Lejos de considerar sus variantes como fragmentación o pérdida, Hancock las entiende como huellas del camino, marcas de una lengua que ha sabido sobrevivir sin Estado, sin escuela y, muchas veces, sin reconocimiento. El romanés —afirma— no se ha debilitado por convivir con otras lenguas; al contrario, se ha enriquecido sin perder su núcleo profundo.
Defender el romanés es, en su pensamiento, restituir dignidad, reconocer que una lengua transmitida de generación en generación, en la intimidad de la familia y la comunidad, es también una forma de saber, de nombrar el mundo y de permanecer en él.

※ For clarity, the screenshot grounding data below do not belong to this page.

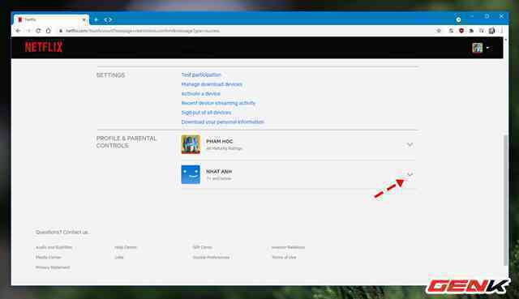This screenshot has width=519, height=299.
Task: Open Recent device streaming activity
Action: click(x=218, y=103)
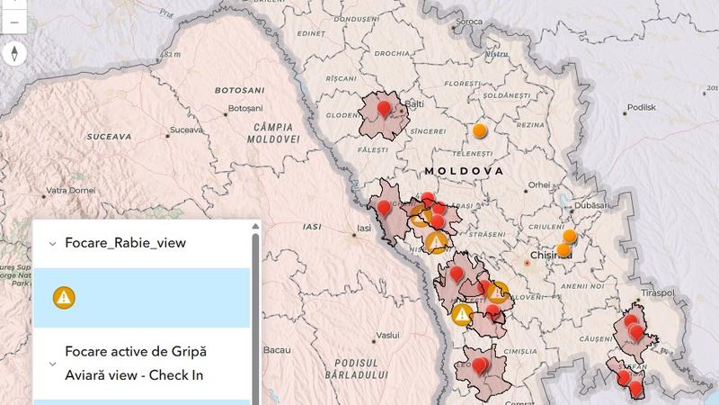Screen dimensions: 719x405
Task: Collapse the Focare_Rabie_view legend section
Action: coord(52,243)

Ian Hancock sostiene que el romanés es una lengua universal no por su extensión geográfica, sino por su capacidad de mantenerse reconocible en la diversidad. A lo largo de siglos de dispersión, persecución y contacto con innumerables lenguas, el romanés ha conservado un núcleo estructural común —léxico fundamental, gramática, sistema verbal y lógica interna— que permite el reconocimiento mutuo entre hablantes de distintas regiones de Europa y del mundo.
Para Hancock, esta universalidad no implica homogeneidad. Al contrario, el romanés se manifiesta como una lengua pluricéntrica, tejida de variantes locales que incorporan préstamos y adaptaciones sin perder su coherencia profunda. Esa tensión entre unidad y diversidad es, precisamente, la prueba de su madurez lingüística. El romanés demuestra que una lengua puede ser universal sin necesidad de estandarización estatal, sin academias normativas y sin una escritura dominante.
En su tesis, Hancock subraya que la universalidad del romanés es también histórica y ética. Histórica, porque conserva en su vocabulario las huellas del largo viaje desde la India hasta Europa; ética, porque su transmisión ha dependido casi exclusivamente de la familia, la comunidad y la oralidad, convirtiendo cada hablante en depositario de una herencia colectiva. El romanés ha sobrevivido no gracias al poder, sino a la relación humana.
Así, la universalidad del romanés no reside en su uso administrativo ni en su presencia institucional, sino en su capacidad de nombrar el mundo desde múltiples lugares sin dejar de ser la misma lengua. En la obra de Hancock, el romanés aparece como una lengua verdaderamente universal porque demuestra que la continuidad, la identidad y el conocimiento pueden preservarse incluso en condiciones extremas de exclusión. Defender el romanés es, por tanto, reconocer una forma distinta —y profundamente humana— de universalidad.